I've also just tested it here locally, and the function returns 270 for me. Added to regression test, but don't see how I can fix this.

Rocko Bonaparte · Post by **Rocko Bonaparte** » Mon May 23, 2011 2:43 am

I am not convinced stuffing the hex values straight in will work as expected. I think the compiler translates that number as an integer value represented by the hex string, and then creates an appropriate float representation. So more specifically:

f64 foo = 0x11 will set foo to 3.0, not the IEEE spec for what in hex 0x11 might represent.

At least that what I think happened when I tried to do it.

Here I took the function out of the trunk and made it into a helper, so we could both be sure to be on the trunk. I could reproduce with this:

Code: Select all

f64 GetAngleIrrlichtSVN(vector2df const &v)
{
	// v.X = 0x0, v.Y = 0xfffffffe
	if (v.Y == 0) // corrected thanks to a suggestion by Jox
		return v.X < 0 ? 180 : 0;
	else if (v.X == 0)
		return v.Y < 0 ? 90 : 270;

	// don't use getLength here to avoid precision loss with s32 vectors
	f64 tmp = v.Y / sqrt((f64)(v.X*v.X + v.Y*v.Y));    // = -1.0
	if ( tmp > 1.0 ) //   avoid floating-point trouble as sqrt(y*y) is occasionally larger y
		tmp = 1.0;
	tmp = atan( core::squareroot(1 - tmp*tmp) / tmp) * RADTODEG64;
	// tmp = -nan a.k.a 0x8000000000000000

....
}

Looks like the core::squareroot(1 - tmp*tmp) in particular is causing the ruckus. Dugging in, that looks like one's local, friendly math.h sqrt(). sqrt(0) should succeed so I am confused.

I actually tried to isolate that code and it appears to work.
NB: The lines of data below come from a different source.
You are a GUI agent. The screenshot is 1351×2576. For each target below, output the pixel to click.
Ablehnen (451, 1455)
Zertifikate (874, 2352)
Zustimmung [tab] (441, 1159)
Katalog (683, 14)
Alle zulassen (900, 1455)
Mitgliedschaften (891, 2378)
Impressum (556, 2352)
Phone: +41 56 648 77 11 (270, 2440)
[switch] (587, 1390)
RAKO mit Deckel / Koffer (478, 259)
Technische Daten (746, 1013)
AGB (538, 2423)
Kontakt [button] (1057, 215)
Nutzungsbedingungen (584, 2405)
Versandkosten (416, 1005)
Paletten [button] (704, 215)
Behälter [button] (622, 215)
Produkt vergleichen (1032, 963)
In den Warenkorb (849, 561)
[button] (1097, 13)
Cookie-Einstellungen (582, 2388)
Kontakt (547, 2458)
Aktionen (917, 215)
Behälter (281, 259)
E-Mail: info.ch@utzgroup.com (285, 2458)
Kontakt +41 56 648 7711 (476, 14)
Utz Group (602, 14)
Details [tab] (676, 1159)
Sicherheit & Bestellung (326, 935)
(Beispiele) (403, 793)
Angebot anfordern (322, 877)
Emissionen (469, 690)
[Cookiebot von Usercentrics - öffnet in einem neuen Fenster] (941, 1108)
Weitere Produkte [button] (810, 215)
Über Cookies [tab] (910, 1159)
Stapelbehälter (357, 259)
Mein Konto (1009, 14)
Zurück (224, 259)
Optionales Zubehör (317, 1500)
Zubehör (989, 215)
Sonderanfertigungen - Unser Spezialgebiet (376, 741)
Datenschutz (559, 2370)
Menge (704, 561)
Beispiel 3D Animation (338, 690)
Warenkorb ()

From what I can see in my own debugger, the hex representation of the floating-point numbers is the same.

On a whim, I added a -1.0 clamp and it appeared to work!

Code: Select all

	if (v.Y == 0) // corrected thanks to a suggestion by Jox
		return v.X < 0 ? 180 : 0;
	else if (v.X == 0)
		return v.Y < 0 ? 90 : 270;

	// don't use getLength here to avoid precision loss with s32 vectors
	f64 tmp = v.Y / sqrt((f64)(v.X*v.X + v.Y*v.Y));    // = -1.0
	if ( tmp > 1.0 ) //   avoid floating-point trouble as sqrt(y*y) is occasionally larger y
		tmp = 1.0;
	if(tmp < -1.0)	
		tmp = -1.0;
	tmp = atan( core::squareroot(1 - tmp*tmp) / tmp) * RADTODEG64;
...

So I suspect my ability to get the accurate view of the raw floating point numbers was also getting hampered too. Does that negative clamp make mathematical sense?

hybrid · Post by **hybrid** » Mon May 23, 2011 7:26 am

Yes, I think this clamp makes perfect sense. Because the problem occurs into both directions, as Y is an arbitrary coordinate value. So it can be any positive or negative value. I'll add this to trunk then.

Rocko Bonaparte · Post by **Rocko Bonaparte** » Mon May 23, 2011 2:21 pm

I am going to sniff around about the floating point representation problem then for the sake of the regression test discussion that came up earlier in the thread. I am figuring there's probably some voodoo one could do setting a long pointer to the hex value and then getting a double pointing at the same address, but I'd think there's something better than that. Of course this will only work on systems with a compatible floating point representation . . .

hybrid · Post by **hybrid** » Mon May 23, 2011 2:46 pm

Well, this should work

Code: Select all

union
{
  u8 iVal[8];
  double dVal;
} v;

v.iVal[...]=...;
func(dVal);

Or use long long instead. But it's also a question of internal double representation, floating point arithmetic settings (also check the FPU precision flag in device creation) etc.